Stored data entries
========================================

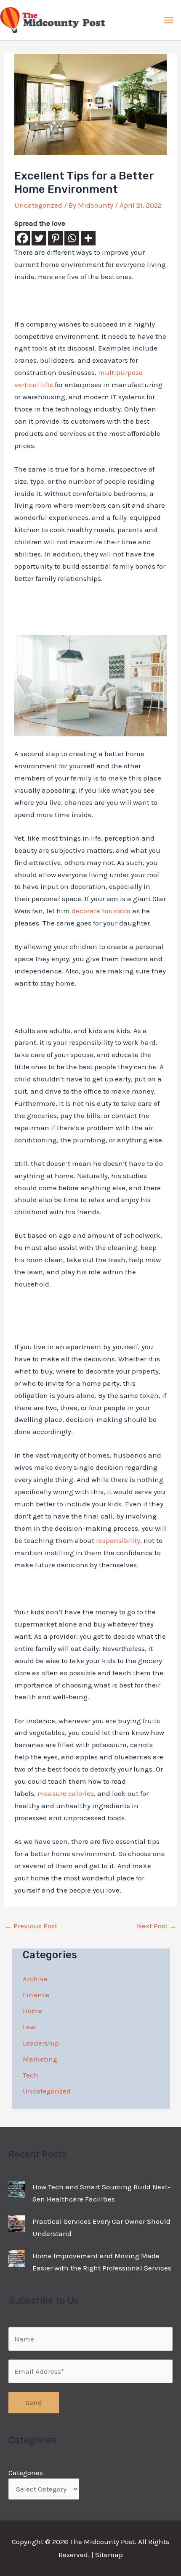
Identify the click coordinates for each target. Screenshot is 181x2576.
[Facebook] (22, 238)
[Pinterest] (55, 238)
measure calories (65, 1793)
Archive (35, 1979)
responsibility (118, 1540)
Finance (36, 1995)
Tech (30, 2075)
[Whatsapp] (71, 238)
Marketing (40, 2059)
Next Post (156, 1926)
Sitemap (109, 2554)
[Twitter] (39, 238)
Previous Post (31, 1926)
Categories (25, 2472)
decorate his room (101, 911)
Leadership (41, 2043)
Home (32, 2010)
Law (29, 2026)
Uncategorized (38, 205)
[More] (88, 238)
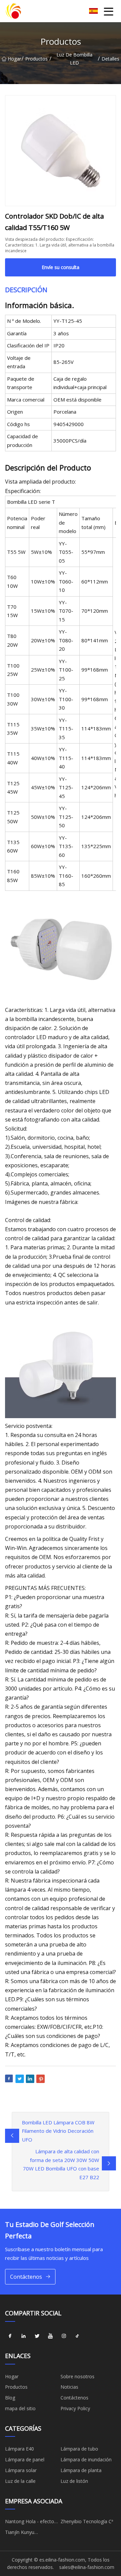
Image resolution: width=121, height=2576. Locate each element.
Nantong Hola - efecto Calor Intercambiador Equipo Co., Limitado (29, 2522)
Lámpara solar (21, 2470)
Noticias (69, 2387)
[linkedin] (23, 2336)
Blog (10, 2397)
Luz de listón (74, 2481)
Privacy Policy (75, 2408)
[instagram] (64, 2336)
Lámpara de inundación (86, 2459)
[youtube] (50, 2336)
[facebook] (10, 2336)
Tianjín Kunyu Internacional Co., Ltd (28, 2533)
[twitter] (37, 2336)
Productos (36, 58)
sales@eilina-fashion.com (86, 2567)
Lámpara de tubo (79, 2449)
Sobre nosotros (77, 2376)
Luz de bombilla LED (74, 58)
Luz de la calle (20, 2481)
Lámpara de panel (24, 2459)
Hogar (14, 58)
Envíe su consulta (60, 267)
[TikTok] (77, 2336)
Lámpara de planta (81, 2470)
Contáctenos (26, 2276)
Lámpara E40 (19, 2449)
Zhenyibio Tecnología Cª (87, 2521)
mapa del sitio (20, 2408)
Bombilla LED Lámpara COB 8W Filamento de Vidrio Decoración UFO (58, 2131)
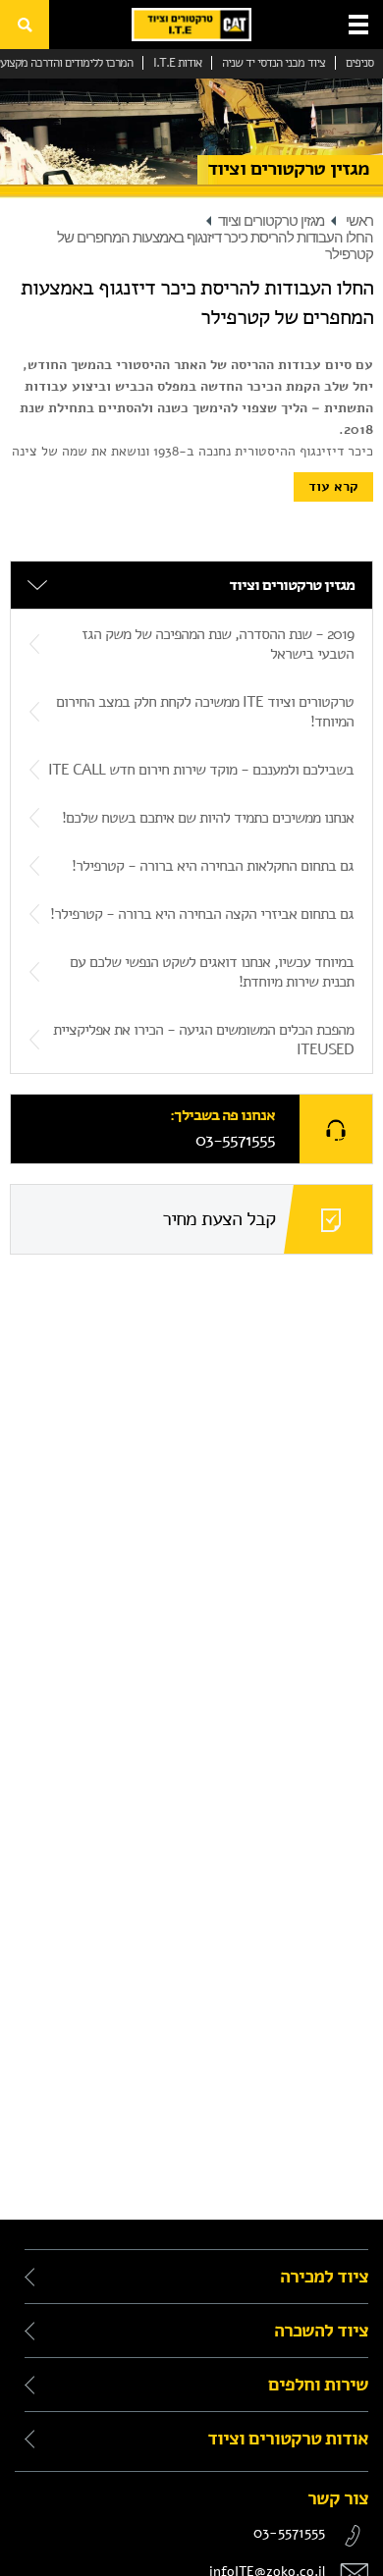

========================================

__Brief__: Within the entries above, how many lines hold the string "each"? State the number with no other words.

__Reply__: 2